Jen just jen

full :: transparency
2018-03-09 02:23:21 (UTC)

Red, Dufresne & Hope

I told my therapist I would make an effort to start talking with the people at work this week. And today I didn't. Not today.

It is hard to understand for me, especially at times like these, where I find myself naturally tense. And naturally inclined to neglect my own needs of love and understanding.

I wanted to have enough care for myself so that it spread out to others. That's the kind of connection I want to build. It seems we also have to forge relationships when we don't care about ourselves- but I suppose a mixture of habits and fear of change led me to stay this dull way.

It's my understanding that we teach others how to care for us by the way we treat ourselves. Maybe I am setting an example by doing my best to treat my shy tendencies Kindly. Even when the lack of filled silence builds up to speak volumes, I do my best to pay it no attention, and then I wonder if I am doing well by myself. I am just trying to be patient (I don't want to skip the need for love and understanding on the pursuit of my biggest life dreams)

At least the people I work with are treating me well (although it's unclear for me if I am doing the same for them).
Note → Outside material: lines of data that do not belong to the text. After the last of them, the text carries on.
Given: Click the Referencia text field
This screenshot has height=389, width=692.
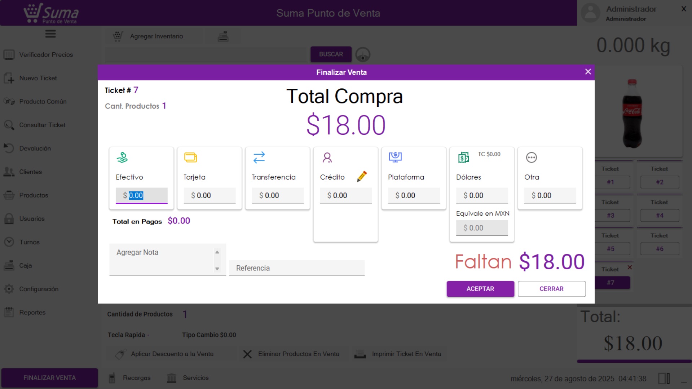Looking at the screenshot, I should click(296, 268).
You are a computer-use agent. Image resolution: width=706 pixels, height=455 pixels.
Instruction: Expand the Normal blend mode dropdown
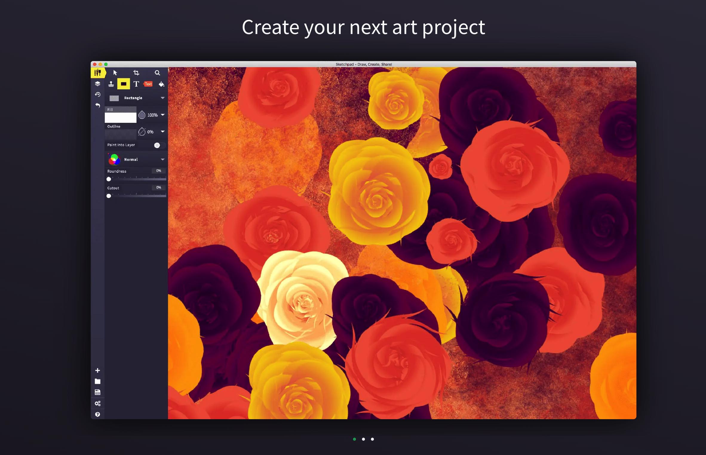click(x=162, y=159)
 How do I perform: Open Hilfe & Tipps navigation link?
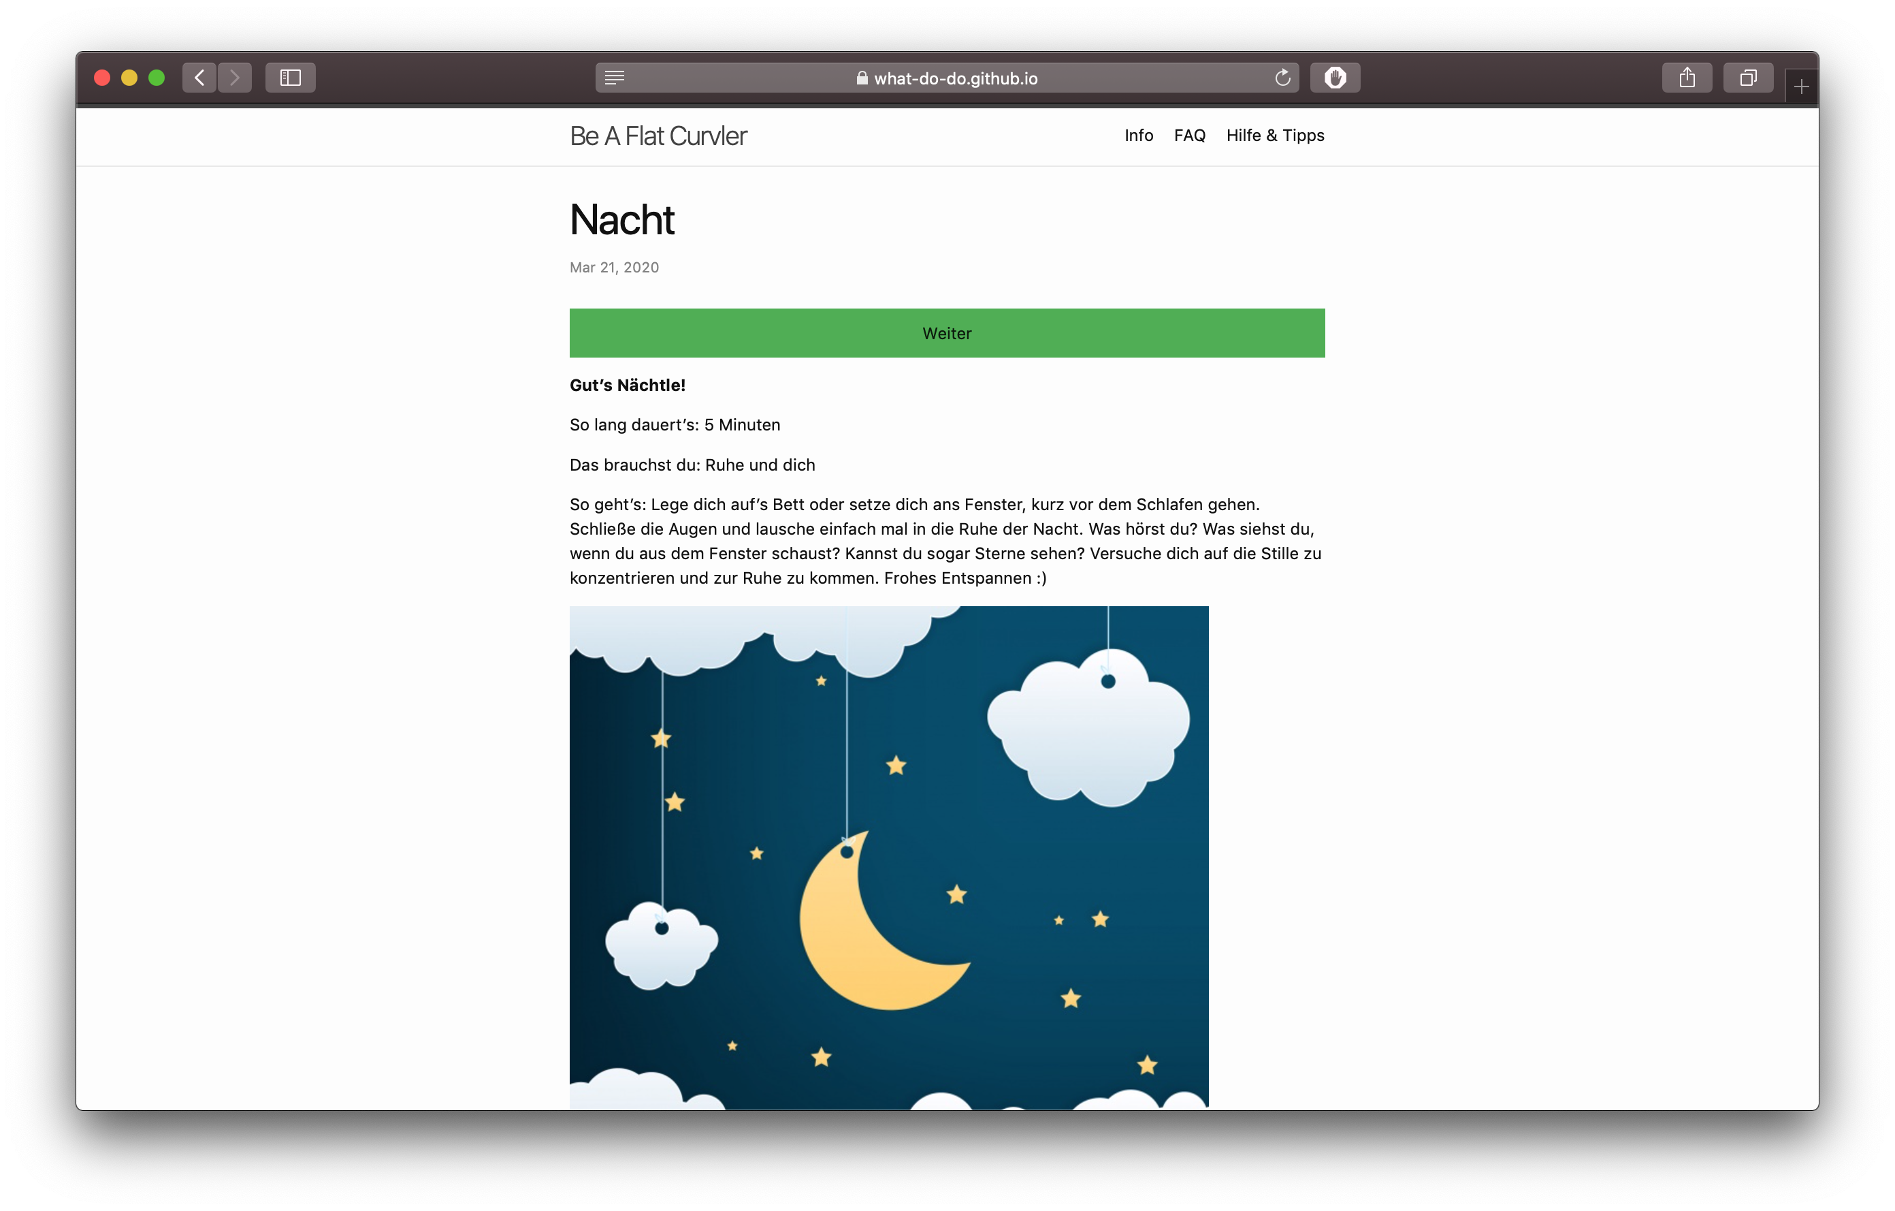click(x=1275, y=135)
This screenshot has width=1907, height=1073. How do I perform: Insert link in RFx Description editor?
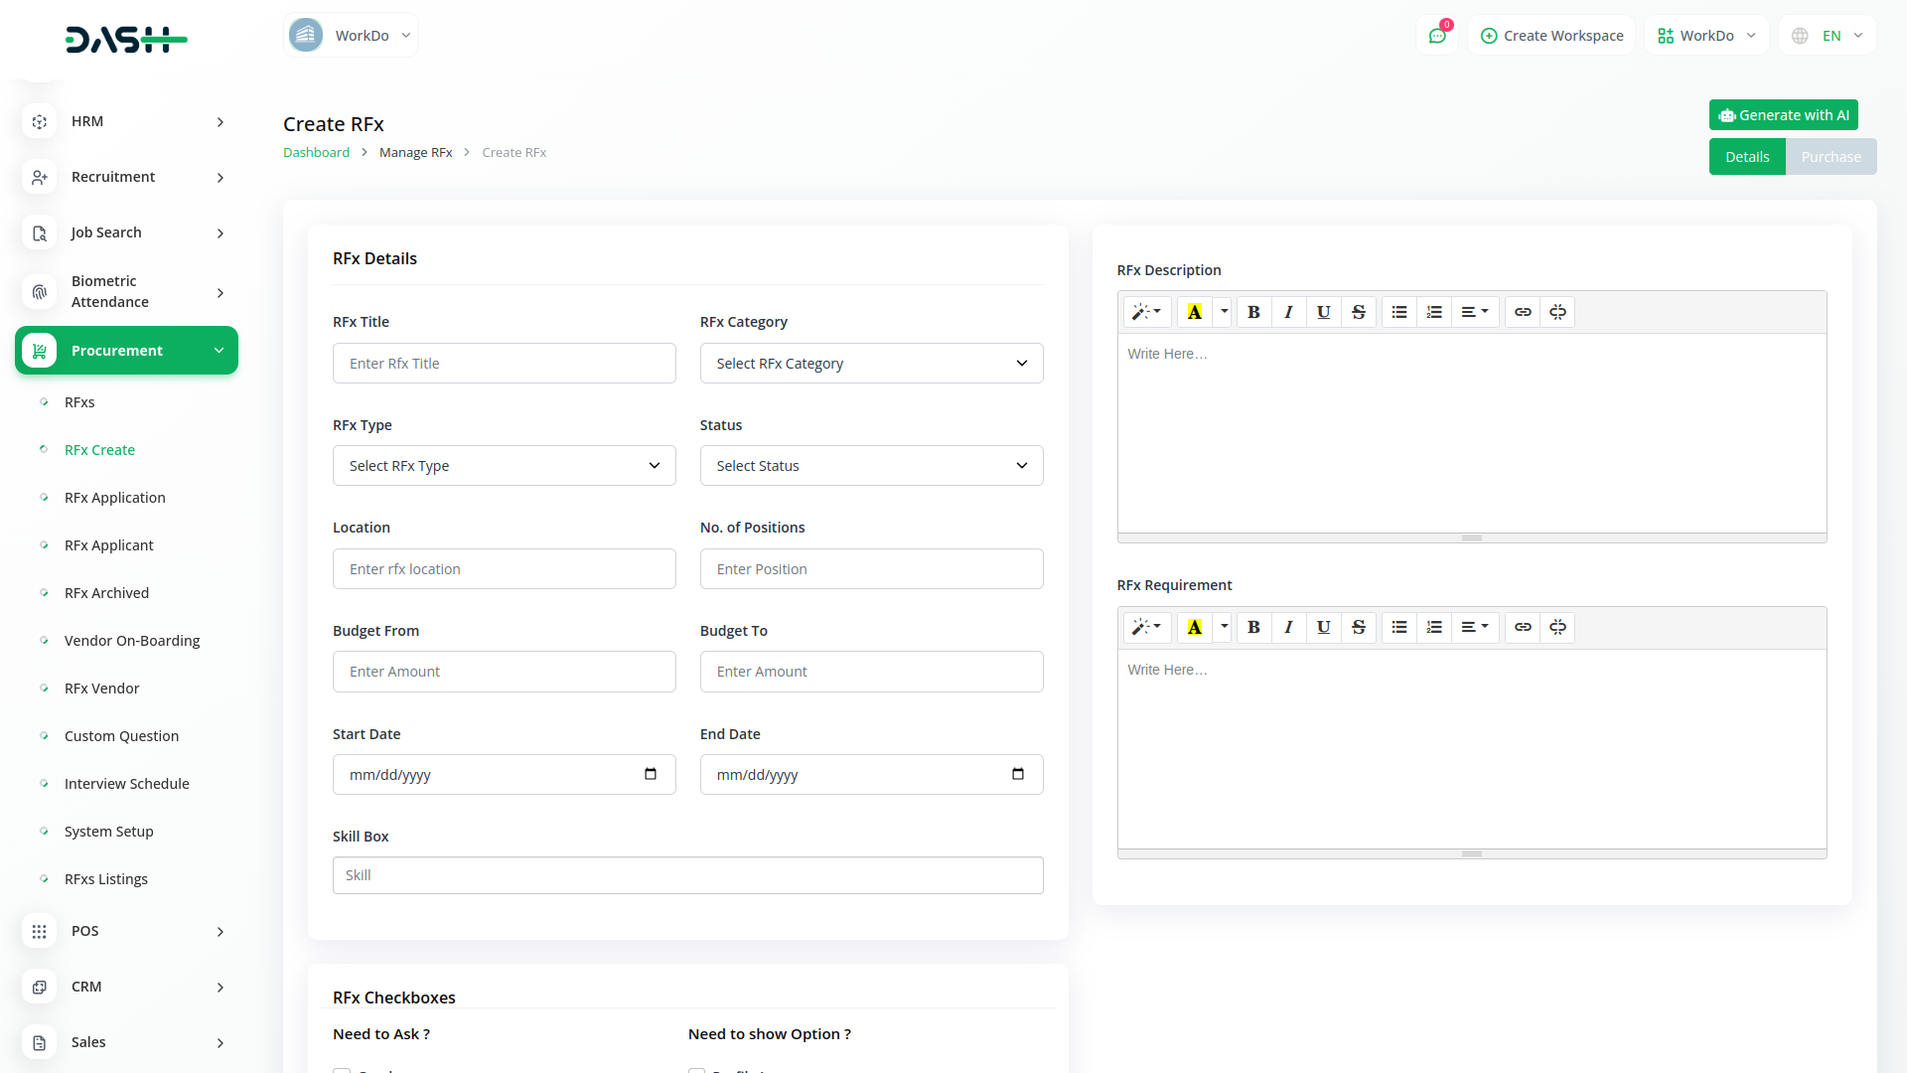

I recognized the look I was afraid of in my boss' eyes as something more empathetic than expected. My boss is a strong woman, and I think she can really understand me more than I give credit for. I think what she is is seeking out if my anxiety is of the apathetic nature, and if I am a salvageable soul or not.

I suppose I was right to be afraid of it then, because my attitude does verge on helpless some days. I am doing well to try to take small steps away from that now. Although I do struggle to save face in this department, I know it is a thing worth its own merit to do good by yourself. It's this caring for myself bit that puts me on the right track again. Once I see that there is a thing inside me that is soft, that is my own, and none else can touch- that's hope.

Hope is the lubrication I need. lube. lol.

If if ownership is hope, then where does this believing in yourself fit. Because do I believe in myself? hell to the maybe but probably no. There's definitely reasonable doubt, and when there is reasonable doubt, you can count on me to crack that wide open with an ice pick.
But I can see all the recent times in my life where I've been doubting myself actively, I was also feeling selfish.
It was its own self feeding monster that took hold- but if I were to go back in time and intervene with myself at the point where I had an inkling my self doubt was a selfish sacrifice of time, I don't know that I would've been able to understand that message as as a call to forgive myself.

But also, hold up, rewind, because what does ownership of my present self look like? I can, in this moment accept my flaws. In a moment when I read over the idea of ownership I felt a flash of what my life could look like had I owned it. Why does that flash fly away so quickly? Must I chase it?

I must, but I must say the chase makes me mad. I make me mad. s'pose that makes me an artist.

"Hope is a dangerous thing, Hope can drive a man insane"
-Ellis Reddick, Shawshank Redemption
"Hope is a good thing, maybe the best of things, and no good thing ever dies."